Alert query patterns

This page covers SQL authoring techniques that go beyond a single-column threshold check.

Alert aggregations

An aggregation on an alert works by modifying the original SQL of the Databricks SQL query attached to the alert. The alert wraps the original query text in a common table expression (CTE) and performs a wrapping aggregation query on it to aggregate the query result.

As an example, a SUM aggregation on an alert attached to a query with text SELECT 1 AS column_name means that whenever the alert is refreshed, the modified SQL that runs would be: WITH q AS (SELECT 1 AS column_name) SELECT SUM(column_name) FROM q.
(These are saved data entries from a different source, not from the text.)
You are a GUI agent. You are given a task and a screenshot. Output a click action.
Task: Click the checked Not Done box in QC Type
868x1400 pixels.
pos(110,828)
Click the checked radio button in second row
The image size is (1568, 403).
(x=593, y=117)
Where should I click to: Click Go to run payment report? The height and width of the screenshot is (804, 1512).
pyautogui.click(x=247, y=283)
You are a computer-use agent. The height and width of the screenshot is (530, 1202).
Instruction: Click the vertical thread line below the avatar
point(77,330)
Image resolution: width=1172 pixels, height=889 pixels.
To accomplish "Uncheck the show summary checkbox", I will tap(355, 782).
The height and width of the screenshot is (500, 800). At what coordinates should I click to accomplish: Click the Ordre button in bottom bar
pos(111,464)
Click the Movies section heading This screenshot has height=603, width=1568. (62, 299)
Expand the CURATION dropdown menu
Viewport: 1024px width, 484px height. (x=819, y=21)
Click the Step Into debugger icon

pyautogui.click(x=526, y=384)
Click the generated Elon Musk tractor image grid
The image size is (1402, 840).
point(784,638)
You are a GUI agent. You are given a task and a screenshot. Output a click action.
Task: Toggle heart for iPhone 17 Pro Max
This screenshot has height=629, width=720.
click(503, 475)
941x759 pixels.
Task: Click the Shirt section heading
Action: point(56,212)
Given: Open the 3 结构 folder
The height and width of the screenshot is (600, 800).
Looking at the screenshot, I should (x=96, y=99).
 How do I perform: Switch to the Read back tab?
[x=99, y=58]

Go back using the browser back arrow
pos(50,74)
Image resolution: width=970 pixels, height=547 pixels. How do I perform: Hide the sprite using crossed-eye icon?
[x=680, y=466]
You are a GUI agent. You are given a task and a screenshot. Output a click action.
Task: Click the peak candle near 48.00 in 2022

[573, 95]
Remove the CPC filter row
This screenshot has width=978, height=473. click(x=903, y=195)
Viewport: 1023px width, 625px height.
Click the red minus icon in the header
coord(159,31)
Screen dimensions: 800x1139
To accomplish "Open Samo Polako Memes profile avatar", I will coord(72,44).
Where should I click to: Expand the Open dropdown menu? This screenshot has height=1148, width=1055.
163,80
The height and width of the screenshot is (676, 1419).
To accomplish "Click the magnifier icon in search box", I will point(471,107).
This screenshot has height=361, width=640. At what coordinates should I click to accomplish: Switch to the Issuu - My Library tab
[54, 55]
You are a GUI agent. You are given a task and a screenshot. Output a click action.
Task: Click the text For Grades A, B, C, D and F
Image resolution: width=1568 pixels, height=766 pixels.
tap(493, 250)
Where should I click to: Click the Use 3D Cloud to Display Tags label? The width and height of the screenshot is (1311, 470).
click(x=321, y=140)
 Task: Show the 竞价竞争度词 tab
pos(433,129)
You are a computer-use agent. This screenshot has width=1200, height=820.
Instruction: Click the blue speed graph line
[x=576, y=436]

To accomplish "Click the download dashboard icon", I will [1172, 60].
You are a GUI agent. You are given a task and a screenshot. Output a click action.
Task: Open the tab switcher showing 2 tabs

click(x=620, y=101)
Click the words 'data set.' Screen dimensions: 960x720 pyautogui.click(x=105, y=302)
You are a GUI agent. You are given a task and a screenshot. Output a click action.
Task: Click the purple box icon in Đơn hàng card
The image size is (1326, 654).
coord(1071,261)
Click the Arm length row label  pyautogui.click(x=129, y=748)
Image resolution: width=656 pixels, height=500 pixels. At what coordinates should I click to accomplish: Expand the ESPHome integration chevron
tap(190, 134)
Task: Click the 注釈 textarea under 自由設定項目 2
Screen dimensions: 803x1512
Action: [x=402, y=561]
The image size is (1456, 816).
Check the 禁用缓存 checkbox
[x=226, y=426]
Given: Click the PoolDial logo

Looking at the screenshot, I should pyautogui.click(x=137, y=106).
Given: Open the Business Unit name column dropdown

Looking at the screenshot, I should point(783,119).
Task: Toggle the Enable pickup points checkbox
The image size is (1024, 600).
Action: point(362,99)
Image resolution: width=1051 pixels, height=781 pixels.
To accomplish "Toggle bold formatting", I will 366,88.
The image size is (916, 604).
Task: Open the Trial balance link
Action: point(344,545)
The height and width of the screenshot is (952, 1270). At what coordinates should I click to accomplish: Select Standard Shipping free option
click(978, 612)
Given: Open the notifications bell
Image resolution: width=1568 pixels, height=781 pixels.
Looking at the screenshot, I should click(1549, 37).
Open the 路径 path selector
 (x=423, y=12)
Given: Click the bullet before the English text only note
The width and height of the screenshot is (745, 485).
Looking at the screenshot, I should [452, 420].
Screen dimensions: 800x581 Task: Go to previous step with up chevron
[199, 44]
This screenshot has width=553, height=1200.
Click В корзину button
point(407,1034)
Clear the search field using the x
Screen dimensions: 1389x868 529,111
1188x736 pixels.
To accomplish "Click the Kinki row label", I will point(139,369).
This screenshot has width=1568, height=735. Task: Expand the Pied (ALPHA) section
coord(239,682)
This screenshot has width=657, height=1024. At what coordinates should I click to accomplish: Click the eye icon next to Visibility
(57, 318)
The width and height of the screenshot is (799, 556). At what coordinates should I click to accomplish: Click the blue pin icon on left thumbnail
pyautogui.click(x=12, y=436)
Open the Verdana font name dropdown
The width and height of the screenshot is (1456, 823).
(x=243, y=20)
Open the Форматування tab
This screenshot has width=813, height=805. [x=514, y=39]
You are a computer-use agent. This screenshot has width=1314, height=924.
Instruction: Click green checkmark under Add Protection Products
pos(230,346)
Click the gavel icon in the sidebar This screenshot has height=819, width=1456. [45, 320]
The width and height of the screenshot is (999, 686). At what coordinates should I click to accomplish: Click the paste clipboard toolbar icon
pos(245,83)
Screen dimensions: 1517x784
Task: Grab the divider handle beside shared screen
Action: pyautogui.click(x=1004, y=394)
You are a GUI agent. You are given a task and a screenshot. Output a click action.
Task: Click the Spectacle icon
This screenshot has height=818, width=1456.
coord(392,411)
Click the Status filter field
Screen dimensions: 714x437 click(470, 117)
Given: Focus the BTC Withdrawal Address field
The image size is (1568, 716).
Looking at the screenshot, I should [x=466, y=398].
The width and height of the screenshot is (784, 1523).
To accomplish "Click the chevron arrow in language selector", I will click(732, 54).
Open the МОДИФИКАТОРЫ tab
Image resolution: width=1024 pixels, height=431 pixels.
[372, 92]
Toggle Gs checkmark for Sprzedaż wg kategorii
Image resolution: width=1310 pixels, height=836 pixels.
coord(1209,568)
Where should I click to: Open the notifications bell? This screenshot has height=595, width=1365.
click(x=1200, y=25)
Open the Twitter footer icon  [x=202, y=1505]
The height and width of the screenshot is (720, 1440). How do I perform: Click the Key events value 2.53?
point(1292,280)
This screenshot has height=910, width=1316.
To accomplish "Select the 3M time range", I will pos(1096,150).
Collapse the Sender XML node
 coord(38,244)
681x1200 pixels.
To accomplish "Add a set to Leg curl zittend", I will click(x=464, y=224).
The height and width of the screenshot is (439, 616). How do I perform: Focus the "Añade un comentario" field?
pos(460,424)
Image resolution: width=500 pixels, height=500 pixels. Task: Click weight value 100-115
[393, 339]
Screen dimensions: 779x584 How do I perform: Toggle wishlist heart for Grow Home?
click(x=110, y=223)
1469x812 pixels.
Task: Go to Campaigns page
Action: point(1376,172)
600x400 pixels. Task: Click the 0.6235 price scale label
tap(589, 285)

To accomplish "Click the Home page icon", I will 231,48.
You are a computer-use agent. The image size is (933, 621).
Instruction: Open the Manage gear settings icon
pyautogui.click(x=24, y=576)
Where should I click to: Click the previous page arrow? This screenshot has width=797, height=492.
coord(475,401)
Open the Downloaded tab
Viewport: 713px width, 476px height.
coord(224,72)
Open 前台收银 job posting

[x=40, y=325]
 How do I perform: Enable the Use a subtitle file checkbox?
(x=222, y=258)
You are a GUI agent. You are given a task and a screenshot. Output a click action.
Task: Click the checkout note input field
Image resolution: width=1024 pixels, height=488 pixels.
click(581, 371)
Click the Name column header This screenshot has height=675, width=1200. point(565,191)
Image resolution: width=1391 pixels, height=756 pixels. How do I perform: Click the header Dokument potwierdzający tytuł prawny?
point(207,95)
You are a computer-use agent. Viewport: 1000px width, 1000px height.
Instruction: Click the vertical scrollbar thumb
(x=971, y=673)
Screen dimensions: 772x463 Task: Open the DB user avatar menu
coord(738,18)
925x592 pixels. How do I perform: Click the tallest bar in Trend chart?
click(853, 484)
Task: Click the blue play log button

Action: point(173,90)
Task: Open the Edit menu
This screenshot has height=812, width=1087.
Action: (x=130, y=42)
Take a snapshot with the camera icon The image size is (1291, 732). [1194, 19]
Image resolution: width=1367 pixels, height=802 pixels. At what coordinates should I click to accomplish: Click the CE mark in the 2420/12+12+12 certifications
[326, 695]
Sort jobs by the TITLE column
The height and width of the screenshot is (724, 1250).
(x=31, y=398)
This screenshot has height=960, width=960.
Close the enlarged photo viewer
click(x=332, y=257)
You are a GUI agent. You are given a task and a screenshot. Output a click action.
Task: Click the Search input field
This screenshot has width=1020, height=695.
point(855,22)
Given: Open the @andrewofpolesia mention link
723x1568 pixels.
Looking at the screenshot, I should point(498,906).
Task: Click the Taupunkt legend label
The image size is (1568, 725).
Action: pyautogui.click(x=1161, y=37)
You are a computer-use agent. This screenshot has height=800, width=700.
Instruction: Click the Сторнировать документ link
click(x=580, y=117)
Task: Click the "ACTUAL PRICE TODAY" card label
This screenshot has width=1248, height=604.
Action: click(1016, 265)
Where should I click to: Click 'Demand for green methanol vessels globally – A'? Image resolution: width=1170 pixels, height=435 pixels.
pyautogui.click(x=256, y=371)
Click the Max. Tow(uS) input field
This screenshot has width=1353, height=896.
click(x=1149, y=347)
This means that the original query result (pre-aggregated) cannot be shown in an alert custom body (with parameters such as QUERY_RESULT_ROWS and QUERY_RESULT_COLS) whenever there is an aggregation on an alert. Instead, those variables will only display the final, post-aggregation query result.

Alert on multiple columns

To set an alert based on multiple columns of a query, your query can implement the alert logic and return a Boolean value for the alert to trigger on. For example:

SELECT CASE WHEN drafts_count > 10000 AND archived_count > 5000 THEN 1 ELSE 0 END
FROM (
SELECT sum(CASE WHEN is_archived THEN 1 ELSE 0 END) AS archived_count,
sum(CASE WHEN is_draft THEN 1 ELSE 0 END) AS drafts_count
FROM queries) data

This query returns 1 when drafts_count > 10000 and archived_count > 5000. Then you can configure the alert to trigger when the value is 1.

Alert on metric views

You can set an alert on a metric view to get notified when a metric value falls outside an expected range. Alerts on metric views work the same as alerts on any other dataset. In the alert's query, reference the metric view by its fully qualified name.